**LISTED RECORDS**
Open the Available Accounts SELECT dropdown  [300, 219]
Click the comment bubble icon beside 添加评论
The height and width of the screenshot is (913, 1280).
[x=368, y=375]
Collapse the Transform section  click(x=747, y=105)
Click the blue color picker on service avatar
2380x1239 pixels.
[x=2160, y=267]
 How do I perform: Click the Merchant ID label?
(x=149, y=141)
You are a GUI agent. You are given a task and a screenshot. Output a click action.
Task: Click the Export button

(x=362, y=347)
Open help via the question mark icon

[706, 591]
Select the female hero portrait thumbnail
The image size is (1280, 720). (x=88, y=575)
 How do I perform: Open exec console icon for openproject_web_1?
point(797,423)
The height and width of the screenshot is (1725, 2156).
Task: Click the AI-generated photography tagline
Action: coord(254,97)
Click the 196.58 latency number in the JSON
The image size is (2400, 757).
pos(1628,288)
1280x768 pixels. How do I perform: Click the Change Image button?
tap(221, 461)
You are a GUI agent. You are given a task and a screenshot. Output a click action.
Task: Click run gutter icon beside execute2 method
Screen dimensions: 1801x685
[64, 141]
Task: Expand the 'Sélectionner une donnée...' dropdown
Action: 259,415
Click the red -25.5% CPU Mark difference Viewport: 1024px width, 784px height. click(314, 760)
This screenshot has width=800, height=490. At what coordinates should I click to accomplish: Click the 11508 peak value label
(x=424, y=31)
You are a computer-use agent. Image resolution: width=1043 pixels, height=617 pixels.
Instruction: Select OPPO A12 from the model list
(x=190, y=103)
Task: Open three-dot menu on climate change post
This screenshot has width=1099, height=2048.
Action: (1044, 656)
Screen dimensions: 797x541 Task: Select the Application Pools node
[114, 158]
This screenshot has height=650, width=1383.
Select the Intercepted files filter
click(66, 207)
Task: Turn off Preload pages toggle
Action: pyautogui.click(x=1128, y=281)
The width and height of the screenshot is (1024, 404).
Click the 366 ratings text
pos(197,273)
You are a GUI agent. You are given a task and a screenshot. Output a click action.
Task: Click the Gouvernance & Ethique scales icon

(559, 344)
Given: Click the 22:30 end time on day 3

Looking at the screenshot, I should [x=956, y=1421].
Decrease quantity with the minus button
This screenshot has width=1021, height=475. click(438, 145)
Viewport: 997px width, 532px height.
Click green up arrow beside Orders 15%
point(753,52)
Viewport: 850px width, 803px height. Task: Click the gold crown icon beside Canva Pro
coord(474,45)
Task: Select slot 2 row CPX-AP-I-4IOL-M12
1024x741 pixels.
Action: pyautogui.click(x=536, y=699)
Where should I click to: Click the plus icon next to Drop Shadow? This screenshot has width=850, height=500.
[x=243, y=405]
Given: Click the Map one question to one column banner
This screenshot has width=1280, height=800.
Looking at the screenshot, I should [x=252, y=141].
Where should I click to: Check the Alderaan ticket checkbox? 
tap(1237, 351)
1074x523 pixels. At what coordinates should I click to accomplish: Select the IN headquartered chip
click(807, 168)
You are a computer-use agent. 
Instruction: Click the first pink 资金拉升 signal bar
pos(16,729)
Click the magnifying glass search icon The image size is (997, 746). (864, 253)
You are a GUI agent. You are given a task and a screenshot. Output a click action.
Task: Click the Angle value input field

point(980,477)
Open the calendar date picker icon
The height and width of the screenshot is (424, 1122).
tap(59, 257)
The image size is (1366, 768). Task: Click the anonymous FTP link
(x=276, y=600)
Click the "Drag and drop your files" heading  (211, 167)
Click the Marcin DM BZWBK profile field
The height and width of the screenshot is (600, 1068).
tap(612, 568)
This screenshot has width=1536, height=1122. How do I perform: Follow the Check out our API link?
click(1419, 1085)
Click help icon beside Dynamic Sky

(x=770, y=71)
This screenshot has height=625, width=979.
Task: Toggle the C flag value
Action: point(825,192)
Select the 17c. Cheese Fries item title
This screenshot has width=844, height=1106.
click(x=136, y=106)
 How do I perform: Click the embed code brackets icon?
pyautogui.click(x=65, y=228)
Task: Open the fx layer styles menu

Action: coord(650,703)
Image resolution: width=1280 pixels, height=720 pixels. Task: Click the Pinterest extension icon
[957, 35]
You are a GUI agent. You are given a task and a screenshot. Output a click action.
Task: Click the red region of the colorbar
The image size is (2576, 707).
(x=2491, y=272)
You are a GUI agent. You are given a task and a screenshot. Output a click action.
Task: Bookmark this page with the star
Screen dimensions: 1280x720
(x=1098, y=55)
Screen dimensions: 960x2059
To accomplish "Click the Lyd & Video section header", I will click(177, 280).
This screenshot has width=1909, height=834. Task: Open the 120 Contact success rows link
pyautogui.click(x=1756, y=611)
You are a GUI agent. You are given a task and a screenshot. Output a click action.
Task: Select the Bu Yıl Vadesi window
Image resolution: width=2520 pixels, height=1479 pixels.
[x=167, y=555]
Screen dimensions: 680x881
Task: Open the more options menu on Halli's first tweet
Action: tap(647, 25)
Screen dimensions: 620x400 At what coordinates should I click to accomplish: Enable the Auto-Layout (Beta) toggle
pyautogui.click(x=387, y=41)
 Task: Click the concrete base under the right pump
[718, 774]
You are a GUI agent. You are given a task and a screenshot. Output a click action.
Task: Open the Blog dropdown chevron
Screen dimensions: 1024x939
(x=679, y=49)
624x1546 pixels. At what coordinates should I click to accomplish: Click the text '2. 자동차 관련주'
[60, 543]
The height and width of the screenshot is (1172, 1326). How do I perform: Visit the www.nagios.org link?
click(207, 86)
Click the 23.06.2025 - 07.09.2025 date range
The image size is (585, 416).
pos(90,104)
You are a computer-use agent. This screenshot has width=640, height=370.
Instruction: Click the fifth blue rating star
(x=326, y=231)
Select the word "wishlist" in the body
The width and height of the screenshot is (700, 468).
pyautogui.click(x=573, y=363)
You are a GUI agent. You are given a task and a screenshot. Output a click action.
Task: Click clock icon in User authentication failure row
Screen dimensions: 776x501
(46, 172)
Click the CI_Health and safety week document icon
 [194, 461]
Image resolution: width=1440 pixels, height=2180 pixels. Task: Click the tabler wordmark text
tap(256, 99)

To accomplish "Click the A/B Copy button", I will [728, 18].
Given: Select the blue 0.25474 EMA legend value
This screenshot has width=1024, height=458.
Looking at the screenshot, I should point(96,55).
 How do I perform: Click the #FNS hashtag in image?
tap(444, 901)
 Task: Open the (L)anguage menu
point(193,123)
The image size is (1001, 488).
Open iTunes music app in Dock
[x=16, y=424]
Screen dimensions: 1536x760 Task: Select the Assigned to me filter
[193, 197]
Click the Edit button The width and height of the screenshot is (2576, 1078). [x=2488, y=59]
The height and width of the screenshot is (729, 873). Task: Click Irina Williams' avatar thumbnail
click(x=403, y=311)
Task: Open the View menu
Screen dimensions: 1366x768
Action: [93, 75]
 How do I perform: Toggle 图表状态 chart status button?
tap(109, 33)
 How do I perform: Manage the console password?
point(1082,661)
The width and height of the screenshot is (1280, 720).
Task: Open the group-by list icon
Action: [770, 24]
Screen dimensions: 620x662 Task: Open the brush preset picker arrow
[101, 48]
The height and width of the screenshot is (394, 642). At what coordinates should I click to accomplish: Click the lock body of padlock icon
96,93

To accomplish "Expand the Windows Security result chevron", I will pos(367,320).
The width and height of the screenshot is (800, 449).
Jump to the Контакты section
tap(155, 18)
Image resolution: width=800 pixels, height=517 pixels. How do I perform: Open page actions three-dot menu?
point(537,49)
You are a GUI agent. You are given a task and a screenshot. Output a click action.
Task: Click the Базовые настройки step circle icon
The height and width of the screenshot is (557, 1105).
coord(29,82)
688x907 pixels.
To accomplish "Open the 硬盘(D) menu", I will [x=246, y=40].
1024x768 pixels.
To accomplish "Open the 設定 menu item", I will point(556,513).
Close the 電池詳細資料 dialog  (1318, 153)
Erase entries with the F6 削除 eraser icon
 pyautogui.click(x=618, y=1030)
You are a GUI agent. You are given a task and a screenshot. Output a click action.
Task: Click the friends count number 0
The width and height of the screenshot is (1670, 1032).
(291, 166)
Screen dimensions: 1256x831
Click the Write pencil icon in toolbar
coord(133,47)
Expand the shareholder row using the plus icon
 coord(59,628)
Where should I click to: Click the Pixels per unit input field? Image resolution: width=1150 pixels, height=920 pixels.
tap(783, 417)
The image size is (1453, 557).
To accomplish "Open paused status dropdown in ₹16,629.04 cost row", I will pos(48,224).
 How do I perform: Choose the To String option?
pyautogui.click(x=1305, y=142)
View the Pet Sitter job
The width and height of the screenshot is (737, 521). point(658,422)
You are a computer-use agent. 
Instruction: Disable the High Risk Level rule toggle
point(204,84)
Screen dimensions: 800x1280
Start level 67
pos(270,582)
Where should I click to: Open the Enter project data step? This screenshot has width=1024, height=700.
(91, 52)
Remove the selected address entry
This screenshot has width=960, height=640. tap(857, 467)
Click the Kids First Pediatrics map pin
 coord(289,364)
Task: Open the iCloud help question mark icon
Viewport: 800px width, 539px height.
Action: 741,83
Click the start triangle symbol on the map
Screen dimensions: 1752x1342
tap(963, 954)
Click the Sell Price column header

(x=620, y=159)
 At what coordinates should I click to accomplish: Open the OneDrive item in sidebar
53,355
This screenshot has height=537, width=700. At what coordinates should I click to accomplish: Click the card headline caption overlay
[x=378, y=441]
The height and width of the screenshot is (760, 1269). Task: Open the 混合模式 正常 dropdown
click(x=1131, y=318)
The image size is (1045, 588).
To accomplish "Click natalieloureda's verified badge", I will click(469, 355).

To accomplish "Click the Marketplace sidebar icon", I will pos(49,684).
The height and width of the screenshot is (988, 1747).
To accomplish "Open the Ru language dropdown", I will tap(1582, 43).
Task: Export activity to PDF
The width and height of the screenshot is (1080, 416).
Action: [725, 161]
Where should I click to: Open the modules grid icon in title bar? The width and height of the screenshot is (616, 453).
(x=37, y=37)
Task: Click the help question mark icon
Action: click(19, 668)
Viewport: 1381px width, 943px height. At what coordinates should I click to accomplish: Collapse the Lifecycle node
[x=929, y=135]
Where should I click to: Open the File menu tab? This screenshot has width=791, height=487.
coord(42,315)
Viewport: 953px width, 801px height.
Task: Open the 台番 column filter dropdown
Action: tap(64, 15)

**EXERCISE**
What you return must be an exact retyping of the lines above starting at the line with "Click the comment bubble icon beside 添加评论" and ending at the line with "Click the red -25.5%", and nothing besides.

**TASK RESULT**
Click the comment bubble icon beside 添加评论
The height and width of the screenshot is (913, 1280).
[x=368, y=375]
Collapse the Transform section  click(x=747, y=105)
Click the blue color picker on service avatar
2380x1239 pixels.
[x=2160, y=267]
 How do I perform: Click the Merchant ID label?
(x=149, y=141)
You are a GUI agent. You are given a task and a screenshot. Output a click action.
Task: Click the Export button

(x=362, y=347)
Open help via the question mark icon

[706, 591]
Select the female hero portrait thumbnail
The image size is (1280, 720). (x=88, y=575)
 How do I perform: Open exec console icon for openproject_web_1?
point(797,423)
The height and width of the screenshot is (1725, 2156).
Task: Click the AI-generated photography tagline
Action: coord(254,97)
Click the 196.58 latency number in the JSON
The image size is (2400, 757).
pos(1628,288)
1280x768 pixels. How do I perform: Click the Change Image button?
tap(221, 461)
You are a GUI agent. You are given a task and a screenshot. Output a click action.
Task: Click run gutter icon beside execute2 method
Screen dimensions: 1801x685
[64, 141]
Task: Expand the 'Sélectionner une donnée...' dropdown
Action: 259,415
Click the red -25.5% CPU Mark difference Viewport: 1024px width, 784px height. click(314, 760)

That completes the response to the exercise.